On TV at least, the flirty chemistry between Marcia Clark and Christopher Darden appears undeniable. Tuesday night’s episode of The People v. O.J. Simpson: American Crime Story brought the pair even closer, but was there really a relationship or not?
The answer is maybe and probably. The series has so far floated the idea of a fling between Clark (Sarah Paulson) and Darden (Sterling K. Brown) in bits and pieces, including a dance scene in the office and an almost adolescent puppy love moment the two share outside Clark’s hotel room where it looks like they’re both thinking of kissing.
On Thursday’s show, Ellen DeGeneres did that thing she does well, using her disarming nature to pester her subject about a relationship without letting the person weasel out of an answer. With Clark on the couch, Ellen brings up the on-screen romance and says, “I know you’re not going to confirm this, but it seemed like y’all had a relationship. I don’t know if it ever went anywhere, but it seemed like he was in love with you.”
Clark tries to laugh it off. “It didn’t seem that way to me,” she says. “We were really partners. We were trench mates. He wasn’t my second chair. A lot of times when you prosecute, you have a senior prosecutor and a junior prosecutor. It wasn’t like that. We were co-counsels, and he was my partner, and I can’t tell you how important it was to have him there.”
Ellen then asks bluntly, “Did y’all make out?”
Clark only confirms that they danced and Ellen continues her pursuits. “We did take a trip to the Bay Area,” says Clark.

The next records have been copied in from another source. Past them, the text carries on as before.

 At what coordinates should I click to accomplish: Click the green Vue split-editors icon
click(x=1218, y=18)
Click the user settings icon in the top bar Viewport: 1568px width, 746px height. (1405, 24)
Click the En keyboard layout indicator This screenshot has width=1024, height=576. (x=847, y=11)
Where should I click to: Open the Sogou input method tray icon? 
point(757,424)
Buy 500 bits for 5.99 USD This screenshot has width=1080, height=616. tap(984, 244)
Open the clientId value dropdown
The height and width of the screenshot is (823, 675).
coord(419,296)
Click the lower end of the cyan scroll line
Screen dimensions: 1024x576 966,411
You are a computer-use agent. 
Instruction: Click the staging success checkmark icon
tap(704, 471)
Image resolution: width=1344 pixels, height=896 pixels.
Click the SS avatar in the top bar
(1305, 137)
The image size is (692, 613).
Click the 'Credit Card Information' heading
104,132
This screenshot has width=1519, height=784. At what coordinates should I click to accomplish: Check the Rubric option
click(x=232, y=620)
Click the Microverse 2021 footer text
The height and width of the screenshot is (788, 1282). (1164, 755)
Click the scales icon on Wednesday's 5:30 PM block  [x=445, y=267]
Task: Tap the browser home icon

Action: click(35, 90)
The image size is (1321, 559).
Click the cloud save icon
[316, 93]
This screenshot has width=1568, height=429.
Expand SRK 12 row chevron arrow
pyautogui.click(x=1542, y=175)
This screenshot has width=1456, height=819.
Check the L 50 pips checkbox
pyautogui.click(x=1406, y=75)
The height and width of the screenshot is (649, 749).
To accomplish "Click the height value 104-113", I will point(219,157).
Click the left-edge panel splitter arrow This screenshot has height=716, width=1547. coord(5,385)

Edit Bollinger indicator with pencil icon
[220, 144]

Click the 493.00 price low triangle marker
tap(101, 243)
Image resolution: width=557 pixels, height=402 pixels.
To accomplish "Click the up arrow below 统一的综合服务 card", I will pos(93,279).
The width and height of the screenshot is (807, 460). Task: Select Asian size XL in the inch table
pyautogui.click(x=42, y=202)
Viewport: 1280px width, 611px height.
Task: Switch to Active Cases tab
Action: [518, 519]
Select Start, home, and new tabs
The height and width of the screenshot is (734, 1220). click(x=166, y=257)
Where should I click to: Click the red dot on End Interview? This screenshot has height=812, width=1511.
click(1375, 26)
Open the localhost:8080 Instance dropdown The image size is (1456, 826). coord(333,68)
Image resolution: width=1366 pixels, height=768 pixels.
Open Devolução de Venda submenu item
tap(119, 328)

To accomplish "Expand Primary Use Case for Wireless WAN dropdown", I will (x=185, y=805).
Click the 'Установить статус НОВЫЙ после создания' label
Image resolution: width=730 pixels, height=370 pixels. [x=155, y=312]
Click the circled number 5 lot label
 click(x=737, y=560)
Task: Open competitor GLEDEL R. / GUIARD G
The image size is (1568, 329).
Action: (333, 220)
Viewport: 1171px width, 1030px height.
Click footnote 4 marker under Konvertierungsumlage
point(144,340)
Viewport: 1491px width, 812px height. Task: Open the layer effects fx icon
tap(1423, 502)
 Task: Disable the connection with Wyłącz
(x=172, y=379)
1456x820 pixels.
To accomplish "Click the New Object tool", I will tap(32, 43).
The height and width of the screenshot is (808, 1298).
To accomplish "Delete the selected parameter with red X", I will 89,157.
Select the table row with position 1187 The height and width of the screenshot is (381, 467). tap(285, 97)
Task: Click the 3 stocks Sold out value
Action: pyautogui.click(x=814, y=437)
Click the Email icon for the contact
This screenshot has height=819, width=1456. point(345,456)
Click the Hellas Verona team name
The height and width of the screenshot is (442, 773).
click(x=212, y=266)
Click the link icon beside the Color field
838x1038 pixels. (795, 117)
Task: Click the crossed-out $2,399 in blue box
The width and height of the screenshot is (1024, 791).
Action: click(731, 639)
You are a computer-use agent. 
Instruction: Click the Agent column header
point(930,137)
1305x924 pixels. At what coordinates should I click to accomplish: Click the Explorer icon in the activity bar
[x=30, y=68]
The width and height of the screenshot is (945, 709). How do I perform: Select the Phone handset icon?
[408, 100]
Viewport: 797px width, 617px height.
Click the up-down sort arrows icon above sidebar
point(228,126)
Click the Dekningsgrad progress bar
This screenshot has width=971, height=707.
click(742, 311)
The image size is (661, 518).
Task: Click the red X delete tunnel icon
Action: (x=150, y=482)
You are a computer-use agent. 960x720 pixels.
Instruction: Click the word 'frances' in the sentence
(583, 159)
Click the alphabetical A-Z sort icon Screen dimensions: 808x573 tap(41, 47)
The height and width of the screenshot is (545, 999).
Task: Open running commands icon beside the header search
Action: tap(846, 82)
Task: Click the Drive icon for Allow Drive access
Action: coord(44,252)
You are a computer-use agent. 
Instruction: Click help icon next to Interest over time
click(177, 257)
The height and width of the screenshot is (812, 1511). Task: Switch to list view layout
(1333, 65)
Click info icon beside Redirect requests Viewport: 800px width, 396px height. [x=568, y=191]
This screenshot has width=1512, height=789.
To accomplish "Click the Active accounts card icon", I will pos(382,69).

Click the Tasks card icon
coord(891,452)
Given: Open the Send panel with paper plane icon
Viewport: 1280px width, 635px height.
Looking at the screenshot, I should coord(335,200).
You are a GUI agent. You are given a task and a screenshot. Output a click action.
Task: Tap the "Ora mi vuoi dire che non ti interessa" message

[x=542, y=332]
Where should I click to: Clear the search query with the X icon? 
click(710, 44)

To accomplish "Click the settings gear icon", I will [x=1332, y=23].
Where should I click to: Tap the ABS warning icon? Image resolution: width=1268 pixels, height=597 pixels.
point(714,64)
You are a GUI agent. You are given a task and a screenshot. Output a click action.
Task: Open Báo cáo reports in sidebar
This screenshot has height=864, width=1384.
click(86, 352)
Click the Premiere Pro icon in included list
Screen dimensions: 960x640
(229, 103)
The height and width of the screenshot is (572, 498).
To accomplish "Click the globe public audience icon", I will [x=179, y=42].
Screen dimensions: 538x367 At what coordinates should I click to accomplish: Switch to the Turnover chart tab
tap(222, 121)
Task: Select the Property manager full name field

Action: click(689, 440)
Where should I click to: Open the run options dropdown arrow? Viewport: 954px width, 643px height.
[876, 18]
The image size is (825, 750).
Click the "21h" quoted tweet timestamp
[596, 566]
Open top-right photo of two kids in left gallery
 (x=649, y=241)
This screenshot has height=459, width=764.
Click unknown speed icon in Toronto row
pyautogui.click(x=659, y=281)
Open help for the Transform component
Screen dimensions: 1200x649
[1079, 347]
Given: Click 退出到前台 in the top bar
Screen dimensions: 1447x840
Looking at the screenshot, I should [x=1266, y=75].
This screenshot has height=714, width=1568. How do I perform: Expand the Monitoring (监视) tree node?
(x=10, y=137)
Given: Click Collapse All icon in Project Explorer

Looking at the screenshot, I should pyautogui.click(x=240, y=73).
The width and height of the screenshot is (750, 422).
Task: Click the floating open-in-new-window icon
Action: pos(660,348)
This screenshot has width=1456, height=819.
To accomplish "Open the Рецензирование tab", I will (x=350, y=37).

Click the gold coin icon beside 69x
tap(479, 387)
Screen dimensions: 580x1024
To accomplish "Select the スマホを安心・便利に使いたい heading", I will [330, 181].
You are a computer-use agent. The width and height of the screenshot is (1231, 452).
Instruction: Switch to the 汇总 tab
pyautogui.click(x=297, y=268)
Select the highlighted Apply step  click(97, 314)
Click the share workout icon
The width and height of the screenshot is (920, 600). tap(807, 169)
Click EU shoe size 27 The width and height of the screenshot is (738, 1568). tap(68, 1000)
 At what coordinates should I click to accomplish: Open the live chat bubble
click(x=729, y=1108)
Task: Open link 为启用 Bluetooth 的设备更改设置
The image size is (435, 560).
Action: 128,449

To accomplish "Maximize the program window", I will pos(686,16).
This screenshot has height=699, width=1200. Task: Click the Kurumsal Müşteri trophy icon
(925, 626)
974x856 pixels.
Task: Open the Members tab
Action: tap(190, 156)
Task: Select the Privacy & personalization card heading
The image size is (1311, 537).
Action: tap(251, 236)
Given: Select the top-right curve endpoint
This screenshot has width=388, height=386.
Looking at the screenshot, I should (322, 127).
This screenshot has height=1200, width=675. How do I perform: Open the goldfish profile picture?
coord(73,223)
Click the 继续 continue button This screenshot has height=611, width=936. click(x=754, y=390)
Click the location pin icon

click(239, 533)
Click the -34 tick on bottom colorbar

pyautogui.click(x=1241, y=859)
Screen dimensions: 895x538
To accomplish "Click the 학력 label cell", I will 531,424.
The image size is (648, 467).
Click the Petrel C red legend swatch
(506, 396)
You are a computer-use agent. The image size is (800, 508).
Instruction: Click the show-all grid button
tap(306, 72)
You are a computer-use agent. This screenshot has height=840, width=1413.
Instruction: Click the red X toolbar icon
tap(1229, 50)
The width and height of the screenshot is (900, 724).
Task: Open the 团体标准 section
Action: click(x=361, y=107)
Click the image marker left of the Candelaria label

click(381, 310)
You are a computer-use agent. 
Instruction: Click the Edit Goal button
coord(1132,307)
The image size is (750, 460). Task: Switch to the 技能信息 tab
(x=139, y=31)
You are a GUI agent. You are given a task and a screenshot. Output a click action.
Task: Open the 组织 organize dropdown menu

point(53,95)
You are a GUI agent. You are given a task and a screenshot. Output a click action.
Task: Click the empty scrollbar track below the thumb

Vanity Fair explored the hook-up possibility in a recent article, calling Clark and Darden’s relationship as friends and fellow prosecutors “complicated” and referencing a passage in Clark’s memoir Without a Doubt, where she writes:
Fact of the matter is, Chris Darden and I were closer than lovers. And unless you’ve been through what we went through, you can’t possibly know what that means.
Darden likewise wrote in his memoir In Contempt:
...Why not have a relationship with Marcia? She was attractive and I was impressed by her intelligence and toughness, intrigued by her vulnerability. We were working together as many as fifteen or sixteen hours a day, watching each other’s backs in court and commiserating over the media and other things that no one else understood.